Yes – but yet again I don't see this is directly a result of web-based delivery. Even for traditionally delivered courses the administrative burden is incredibly high nowadays.

Staff are expected to be contactable all the time.

I accept that this is definitely an issue. Electronic communications mean that staff can easily fall into the trap of being a slave to emails. However, I would flip this issue on its head and say that electronic communications can also be used to one's advantage. For example, I might respond to emails from students from home in the evening or at weekends, or even from my iPhone when I'm out and about. However, if this means I can free up large chunks of time during the week to devote to this course, then I am using the flexibility afforded by electronic communications to my own advantage.
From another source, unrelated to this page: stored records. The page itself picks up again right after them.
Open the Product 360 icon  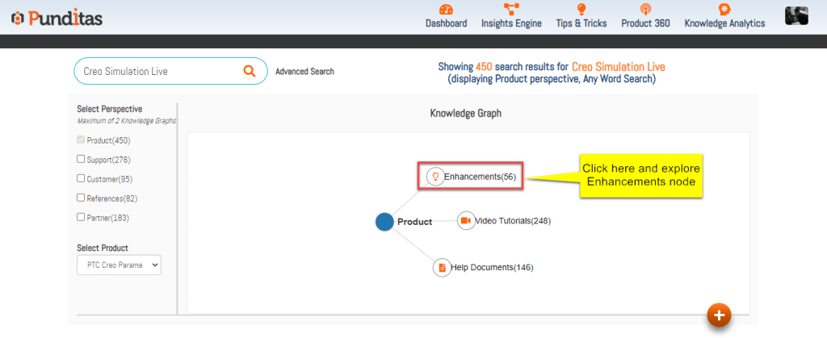pos(645,10)
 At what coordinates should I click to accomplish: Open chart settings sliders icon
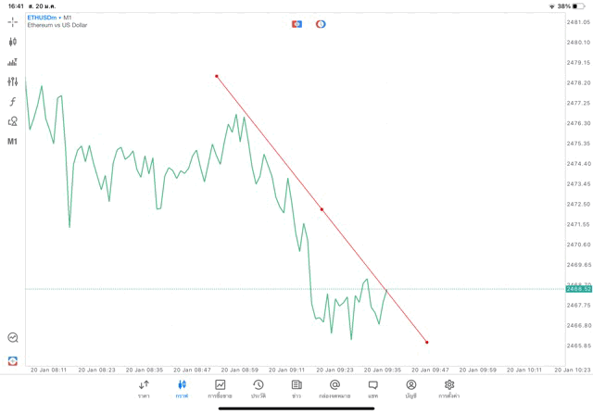tap(13, 82)
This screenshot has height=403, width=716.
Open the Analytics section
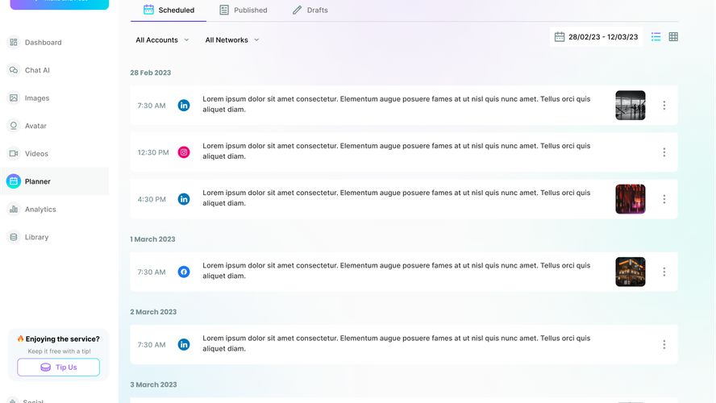[x=40, y=210]
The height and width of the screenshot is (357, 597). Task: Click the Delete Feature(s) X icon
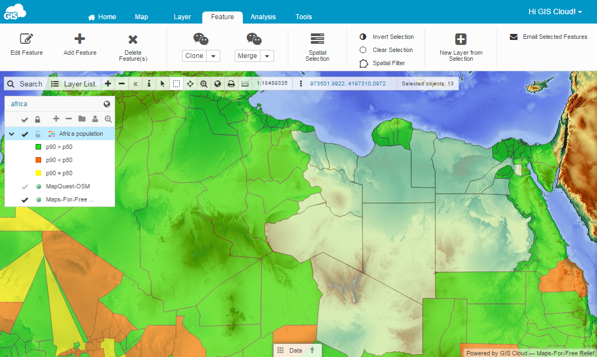133,39
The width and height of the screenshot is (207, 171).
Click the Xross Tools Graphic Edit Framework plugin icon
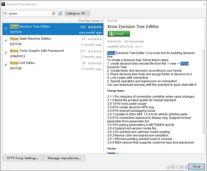pyautogui.click(x=6, y=53)
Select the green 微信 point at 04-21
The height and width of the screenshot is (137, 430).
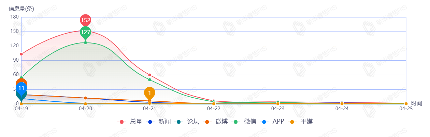149,80
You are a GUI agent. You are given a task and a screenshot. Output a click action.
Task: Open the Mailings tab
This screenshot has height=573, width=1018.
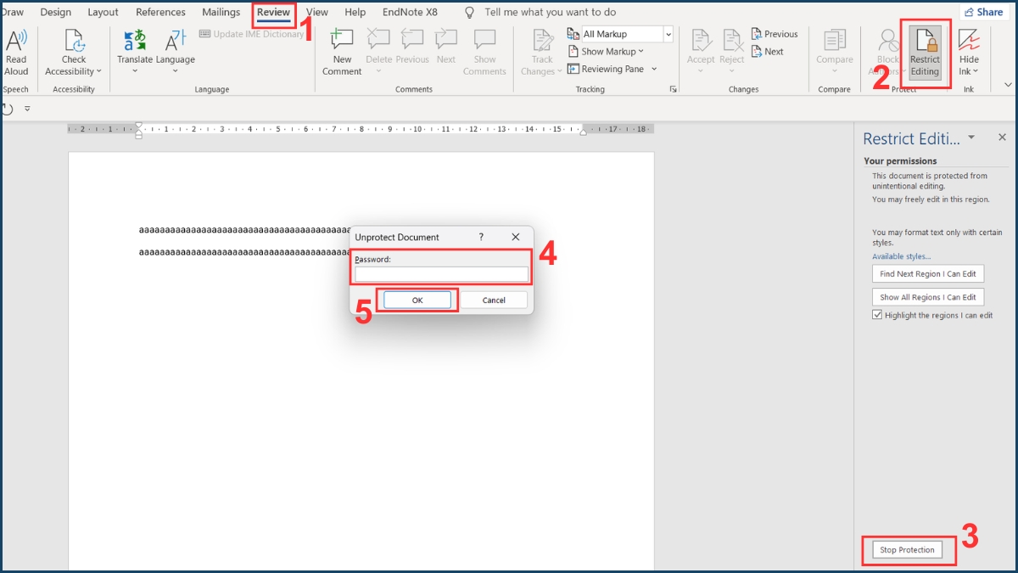click(221, 13)
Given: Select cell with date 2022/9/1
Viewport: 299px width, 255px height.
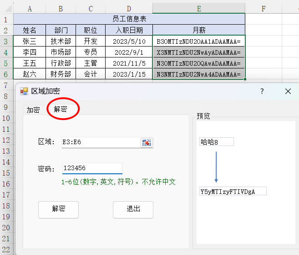Looking at the screenshot, I should tap(129, 52).
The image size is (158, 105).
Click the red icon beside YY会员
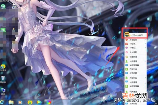tap(127, 44)
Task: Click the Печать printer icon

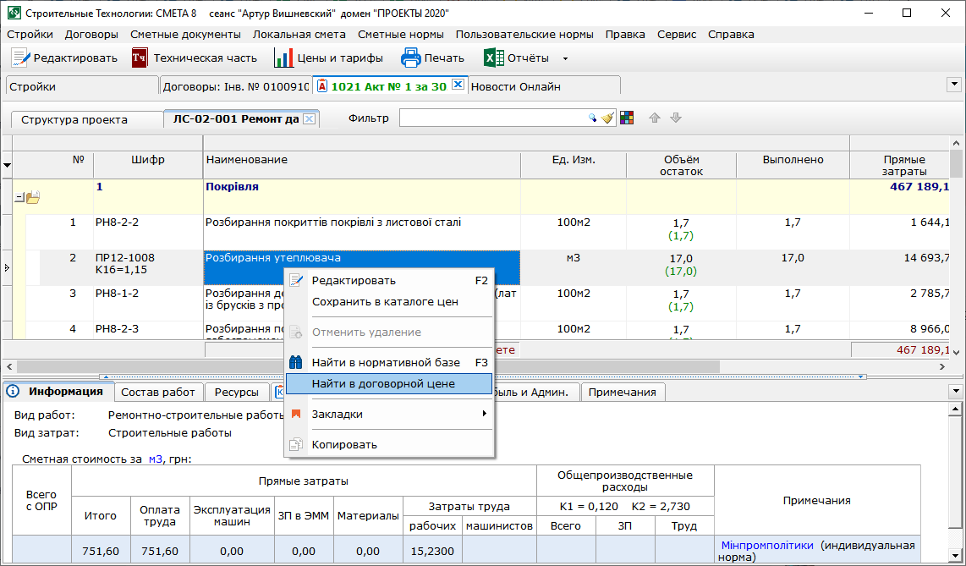Action: point(411,58)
The 'powerpointing of knowledge'

I will also concede that PowerPoint can be incredibly tedious as a delivery medium. However, in my experience this is because it is not used properly. If lecturers fill slides with text then proceed to read the text then of course it's going to be tedious. But you will not convince me that a chalk board, a white board or an overhead projector are better tools. I have used all of these in my time in education and none come close to PowerPoint, which enables me to incorporate images, animations, video clips and also allows me to have much more control over the way the information is presented. Yes – PowerPoint can be mind-numbingly boring when poorly used, but this is generally down to the incompetence / ignorance / laziness of the lecturer rather than an inherent problem with PowerPoint.